Background
NT-I7 (efineptakin alfa; rhIL-7-hyFc) is a potent T-cell amplifier, with two IL-7 molecules fused to IgD/IgG4 elements. NT-I7 promotes extensive infiltration of CD8+ T cells to the tumor, concurrently increasing absolute numbers of PD-1+ CD8+ T cells in mice.1 2 Moreover, it expands central memory CD8+ T cells in tumors and tumor-draining lymph nodes. The hIL-2/TCB2 complex inhibits tumor growth by preferential activation of CD122 (IL-2Rβ)high CD8+ T cells and NK cells, without stimulating Treg. Both cytokines belong to the common gamma-chain cytokine family and induce antitumor effects.
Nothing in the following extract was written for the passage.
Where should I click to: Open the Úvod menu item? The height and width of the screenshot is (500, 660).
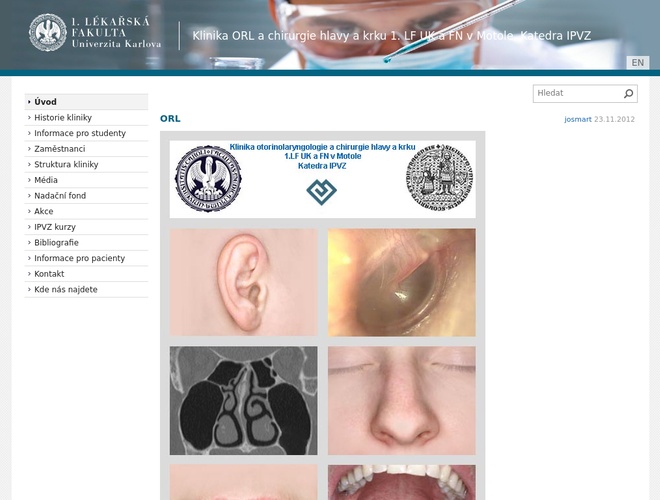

We investigated the synergistic antitumor efficacy and mechanisms of NT-I7 in combination with hIL-2/TCB2c, with or without PD-1 inhibitor.
Methods
MC38 and/or CT26 tumor-bearing mice were administered a single dose of 10 mg/kg NT-I7 intramuscularly (IM) and 0.9 mg/kg hIL-2/TCB2c intravenously (IV). Anti-PD-1 monoclonal antibody was administered intraperitoneally three times with three-day intervals at a dose of 5 mg/kg. Tumor volume was measured to assess efficacy. To compare the composition of immune cells between each monotherapy and the combination therapy, we analyzed tumor and tumor-draining lymph nodes (TDLN) by flow cytometry.
Results
Our data demonstrated that the combination of NT-I7 and hIL-2/TCB2c synergistically inhibits tumor growth and generates an immune-stimulatory tumor microenvironment (TME). This TME was characterized by an increased infiltration of tumor-specific CD8+ T cells, and a decreased frequency of CD11b+ MDSCs and CD39high TIM-3+ Treg cells, known to be highly immunosuppressive. Most importantly, NT-I7 increased infiltration of CD62L+Ly108+ early progenitor population of exhausted CD8+ T cells (TPEX), which may retain long-term proliferation capacity and replenish functional effector CD8+ T cells. IL-2/TCB2c treatment induces differentiation of CD62L+Ly108+ TPEX rapidly into CD101+ terminally differentiated subsets. Remarkably, our study demonstrated that NT-I7 significantly enhances the proliferation rate of CD8+ TPEX as well as memory T cells in the tumor-draining lymph nodes (TDLNs), positively correlated with the abundance of TPEX within the tumor. These findings strongly suggest that the expansion of TPEX, following NT-I7 administration, originates from the TDLNs. Moreover, the addition of PD-1 blockade further enhances the therapeutic efficacy of NT-I7 plus hIL-2/TCB2c, leading to complete regression of tumors.
Conclusions
NT-I7 dramatically and preferentially increased TPEX and less exhausted T cells, while hIL-2/TCB2c induced the differentiation of these cells. These findings highlight that NT-I7 in combination with other immunotherapies, such as IL-2 and/or CPI, can enhance the anti-tumor efficacy.
References
Kim JH Kim, YM Kim, D Choi, SB Jo, HW Park, SW Hong, et al. Hybrid Fc-fused interleukin-7 induces an inflamed tumor microenvironment and improves the efficacy of cancer immunotherapy. Clinical & Translational Immunology 2020;9(9):1–16.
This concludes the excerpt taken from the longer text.